------ Extrait source

Ainsi, Daniel Nadaud assemble des tonneaux, des seaux, des brouettes, des échelles, des râteaux, des pelles, des fourches, des pioches, des piolets, des serpes, des cannes, des passoires, des batteurs de cuisine, des fourchettes, des cornes de vache, des clochettes, des scies circulaires, des haches, des couteaux, des roues, des fragments de meubles, des racines, un ressort de sommier, une béquille, des cuillers, etc. Il les ajuste en des montages soigneux, méticuleux… Ces objets énigmatiques sont des rébus, des collages de rebuts réunis.
À partir de ces objets construits et extravagants, Daniel Nadaud copie ces choses irrationnelles ; il les inscrit sur papier ; il les dessine et trace des lithographies. Selon Patrice Moreau, le dessin donne à voir la vie de ces choses qui se meuvent avec une énergie débordante, avec une rotation furieuse, avec une vitesse destructrice. Une « roue-libre » n’est plus contrôlée. Le « cloche-faux » sonne et tranche. La meule et une ficelle roulent sans frontière. Les tortues ont des roues et des ressorts. Le lourd et le léger sont des contraires mariés. Un tonneau ivre titube et s’écroule. Dans l’atelier, les instruments se dispersent et tournoient. L’« étouffoir » garrotte, étrangle, asphyxie. La corne traverse une passoire. L’ « astre-scie » est une planète féroce. Dans les guerres, dans les champs de bataille, dans les chambres de torture, Patrice Moreau note : « Fascination pour l’ingéniosité humaine à créer ou détourner en vue de destruction ».
Daniel Nadaud décrit tel cauchemar : « Tout a commencé par un rêve dans lequel je contemplais deux disques tournant à vive allure, axes fixés sur un mur lisse, soudain ils s’arrêtèrent brutalement. L’un et l’autre révélèrent un tourbillon, constitué d’outils, armes diverses, avions, navires, véhicules guerriers et domestiques en suspension. Auquel se mêlaient des animaux sauvages, fraîchement évadés d’une ménagerie. À peine avais-je lu les images que celles-ci reprenaient leur course et s’effaçaient sous l’effet de la vitesse de rotation. Les deux cercles ne faisaient plus qu’un. Ils dessinaient une seule ellipse. Je me réveillais… »
Souvent Daniel Nadaud utilise un papier millimétré, son souvenir d’écolier sage et distrait. Son vocabulaire emprunte au domaine agricole et au domaine militaire qui évoque les deux grandes guerres et d’autres combats d’aujourd’hui. Daniel Nadaud précise : « Les lithographies sont le miroir de mes travaux ; pendant de longues années, elles me servirent de balises. » Il observe l’actuel monde en mutation des paysans, les crises économiques, les troubles, les attentats, les émeutes, les entreprises militaires.

------------
------ Liste des entrées

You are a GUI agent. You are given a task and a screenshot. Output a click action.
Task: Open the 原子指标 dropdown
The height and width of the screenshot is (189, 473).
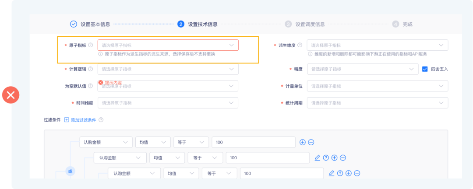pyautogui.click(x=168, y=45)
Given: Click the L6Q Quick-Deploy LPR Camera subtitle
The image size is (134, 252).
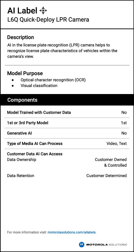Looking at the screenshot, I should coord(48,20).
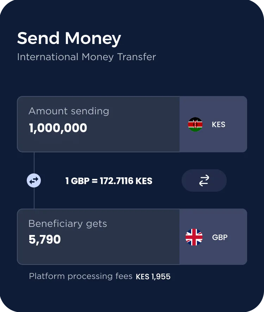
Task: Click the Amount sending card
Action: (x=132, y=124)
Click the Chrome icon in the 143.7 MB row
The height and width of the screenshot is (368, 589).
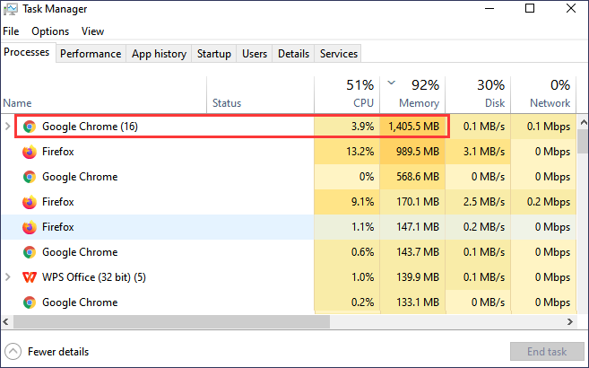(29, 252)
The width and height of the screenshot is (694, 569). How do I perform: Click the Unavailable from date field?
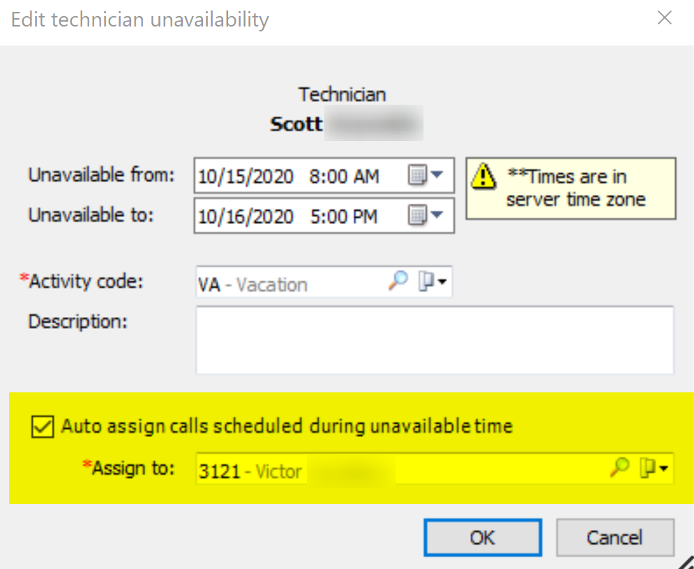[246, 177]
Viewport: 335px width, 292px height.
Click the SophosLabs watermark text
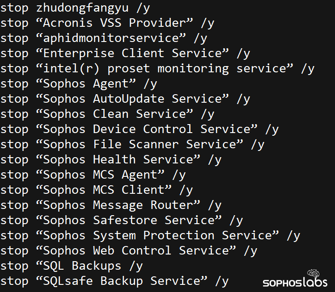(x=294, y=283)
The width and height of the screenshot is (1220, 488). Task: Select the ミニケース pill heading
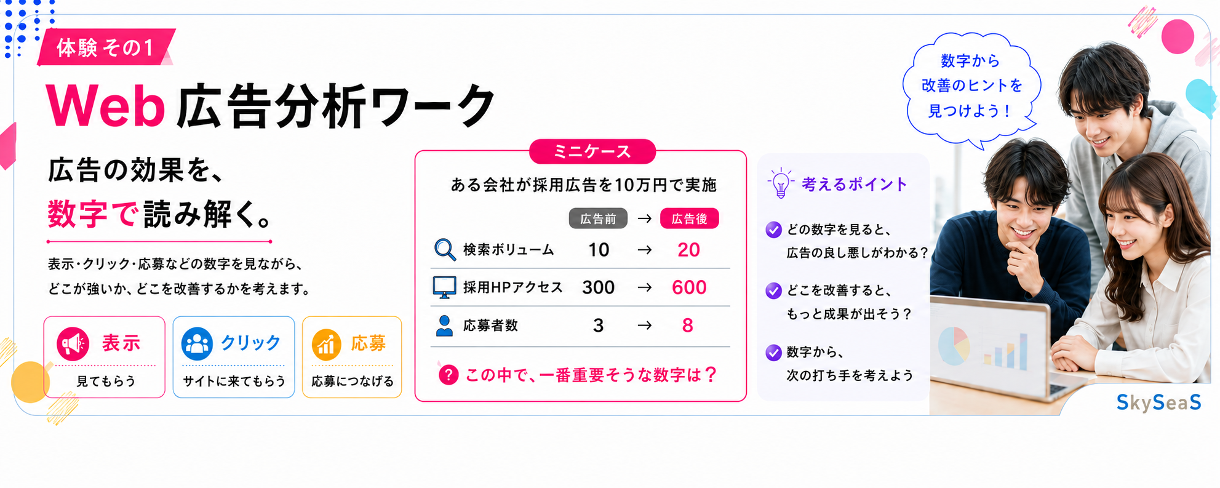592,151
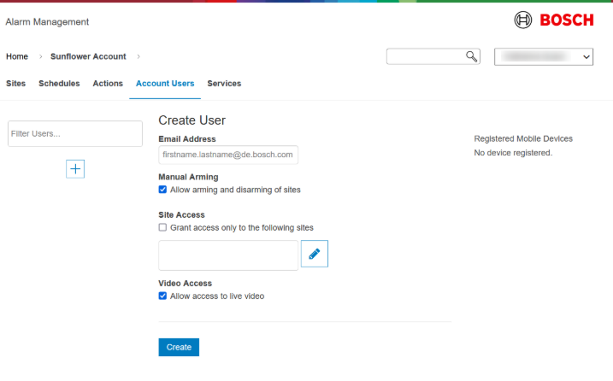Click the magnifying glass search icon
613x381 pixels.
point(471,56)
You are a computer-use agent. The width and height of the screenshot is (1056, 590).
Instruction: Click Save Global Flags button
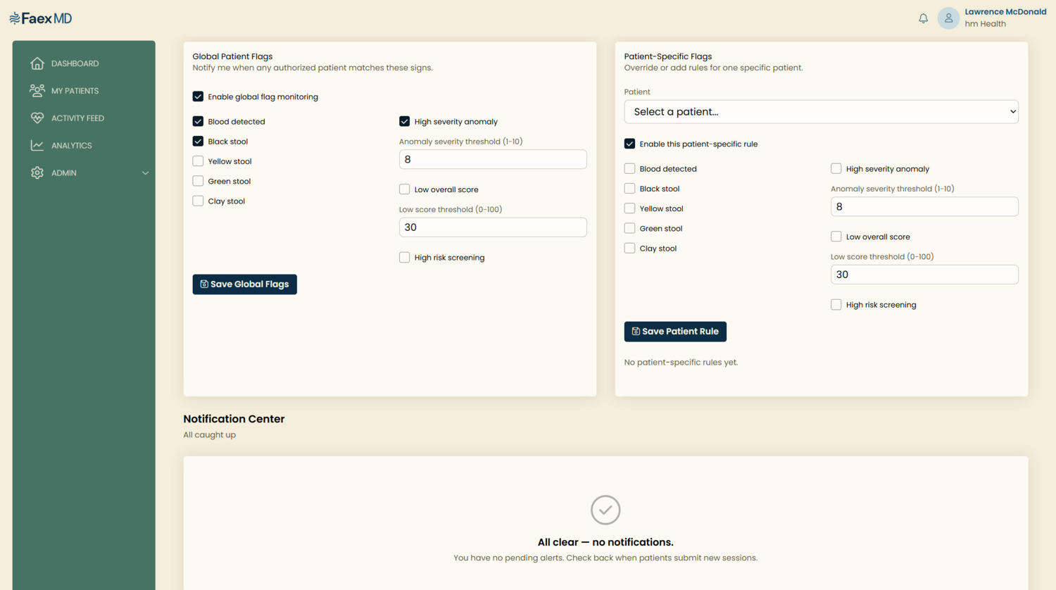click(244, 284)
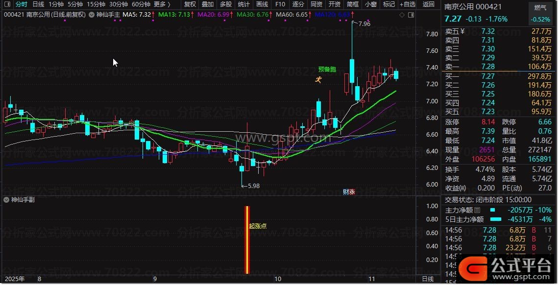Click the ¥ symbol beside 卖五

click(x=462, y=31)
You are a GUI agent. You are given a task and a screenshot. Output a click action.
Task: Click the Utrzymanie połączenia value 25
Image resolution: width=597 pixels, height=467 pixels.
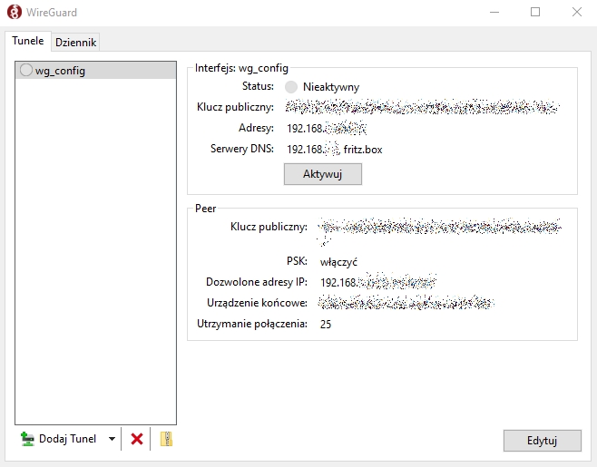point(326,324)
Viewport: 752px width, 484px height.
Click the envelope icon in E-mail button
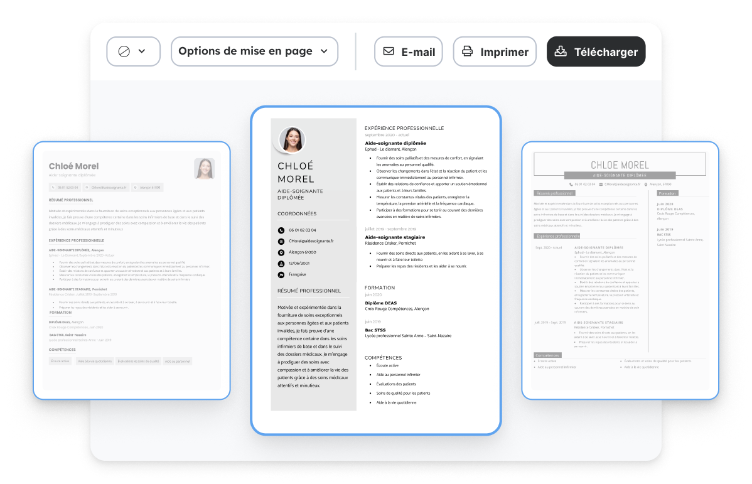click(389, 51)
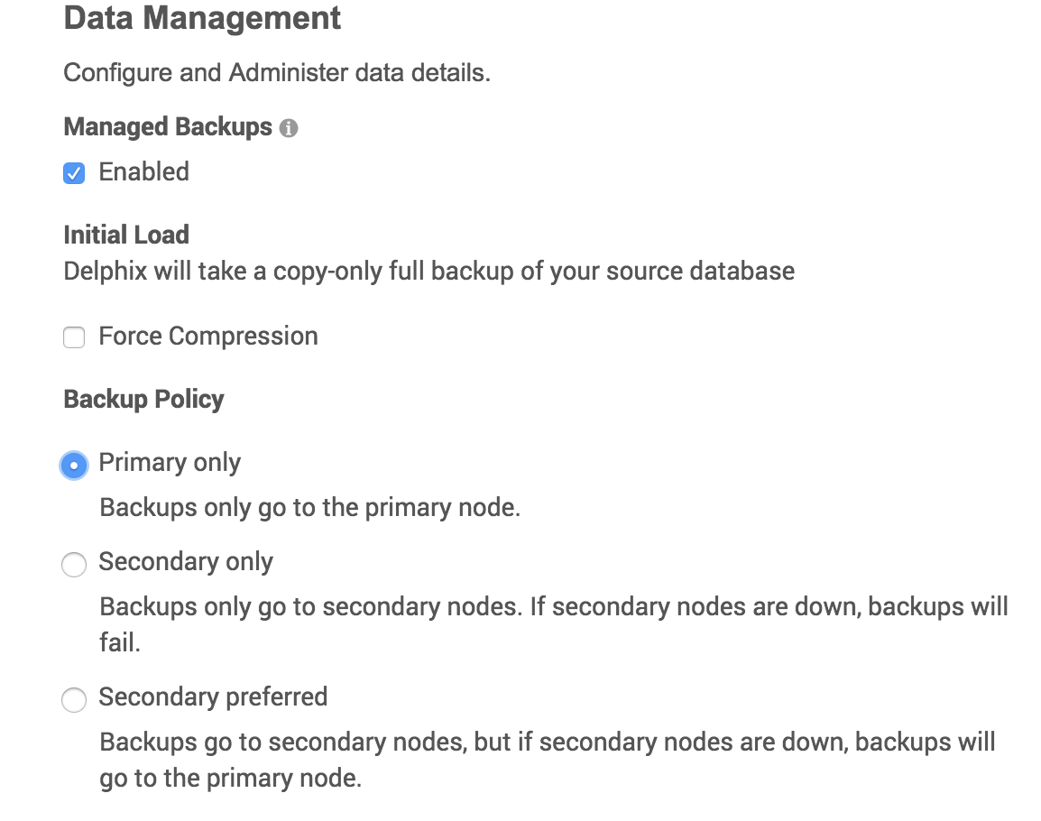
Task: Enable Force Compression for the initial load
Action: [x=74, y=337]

------------

**Consignes de l'exercice:**
[1] Selon l'extrait sur Daniel Nadaud, sur quel type de papier l'artiste travaille-t-il souvent ?
[2] Poursuivez l'extrait sur Daniel Nadaud à partir de sa dernière phrase.

**Réponses dans l'ordre:**
[1] Sur un papier millimétré.

[2]
Dans un dialogue de Daniel Nadaud et de l’écrivain Bernard Noël, l’artiste précise : « Dans ces dessins, le pire fraternise avec le délice ; l’humour allège la terreur ; l’absurdité devient structure. » Bernard Noël s’interroge alors : « D’où surgissent ces conflits où l’agressivité se teinte de tendresse : de quel enfer naïf qui serait le double d’un paradis enfantin perdu ? »
Cette exposition étonnante du musée d’Issoudun s’intitule Muet tintamarre. Dans ces dessins, dans ces choses inquiétantes, tu découvres une danse macabre, une farandole folle et cruelle. En ce silence, tu serais muet et sourd. Le bruit et la fureur seraient mystérieux, inexplicables, souterrains.
Ainsi, en 1991, Daniel Nadaud invente un engin terrible qui se nommerait Le nerf de la guerre. Certains l’appelleraient La charrue du désastre, L’araire de la désolation, La défonceuse, Le brabant de l’Apocalypse, La fouilleuse de la mort. À un moment de l’histoire, les tribus, les sectes, les terroristes menacent et chaque individu pourra s’acheter son Nerf de la guerre et le placer dans le corridor de son appartement ; chacun sera confiant et joyeux !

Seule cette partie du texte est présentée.